**Directions**
- 1) Set down, word for word, the part of the ghostwriting post that opens with the words containing "Ghostwriting, which involves" and closes with "stamp ghostwriting out.".
- 2) Carry the post on the Wyeth ghostwriting documents further, picking up after its last sentence.

**Text under study**

########################################

Monday, June 6, 2011

Ghostwriting documents put online

PLoS Medicine, the medical journal that paired up with the New York Times last month to convince a US court ot unseal documents in a class action suit against Wyeth, put the court documents online this morning. These are raw documents, and so numerous they're tough to sort through.


The documents include internal correspondence, reports, and tracking documents relating to interactions between the pharmaceutical company Wyeth and a medical communications firm, to promote Wyeth’s hormone drugs. These documents show in considerable detail a coordinated and carefully monitored campaign of “ghostwriting” by Wyeth and medical writing companies for a number of products marketed by the company.


Ghostwriting, which involves using medical writers to produce articles that are then nominally authored by an academic not substantially involved in the writing process, has been condemned as an unacceptable practice by medical journals and editors. Nonetheless, the practice appears to persist and by placing all the documents for scrutiny in the public domain, the editors of PLoS Medicine hope that they will help guide the way to identifying reforms that will eventually stamp ghostwriting out.


In order to make these documents available, PLoS Medicine, represented by public interest law firm, Public Justice (http://www.publicjustice.net), and The New York Times intervened in an ongoing court case in which women were suing Wyeth, the manufacturers of Prempro, a hormone replacement therapy. During the discovery process for this case, one of the lawyers representing injured women in the litigation, Jim Szaller of Cleveland, Ohio, had become aware of many documents that laid out in detail the company’s (mostly successful) attempts to publish papers written by unacknowledged professional medical writers in which the message, tone, and content had been determined by the company but the paper was subsequently nominally “authored” by respected academics.

########################################

**Stored data**
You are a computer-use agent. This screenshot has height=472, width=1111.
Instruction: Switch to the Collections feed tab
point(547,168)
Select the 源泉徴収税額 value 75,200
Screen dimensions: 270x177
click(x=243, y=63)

########################################

**Responses for each task**
- 1)
Ghostwriting, which involves using medical writers to produce articles that are then nominally authored by an academic not substantially involved in the writing process, has been condemned as an unacceptable practice by medical journals and editors. Nonetheless, the practice appears to persist and by placing all the documents for scrutiny in the public domain, the editors of PLoS Medicine hope that they will help guide the way to identifying reforms that will eventually stamp ghostwriting out.

- 2)
In an accompanying editorial to be published in the September issue of PLoS Medicine, but put online today, PLoS condemns ghostwriting as medical publishing's "dirty little secret" and calls on journals to immediate retract any ghostwritten articles and to ban the authors involved from future publication. Universities are urged to investigate any professor implicated "as a matter of urgency. Shareholders should worry about whether the companies they are invested in could be in for a financil hit.


But more than that, it says, much soul searching is also needed.


Medical journal editors need to decide whether they want to roll over and just join the marketing departments of pharmaceutical companies. Authors who put their names to such papers need to consider whether doing so is more important than having a medical literature that can be believed in. Politicians need to consider the harm done by an environment that incites companies into insane races for profit rather than for medical need. And companies need to consider whether the arms race they have started will in the end benefit anyone. After all, even drug company employees get sick; do they trust ghost authors?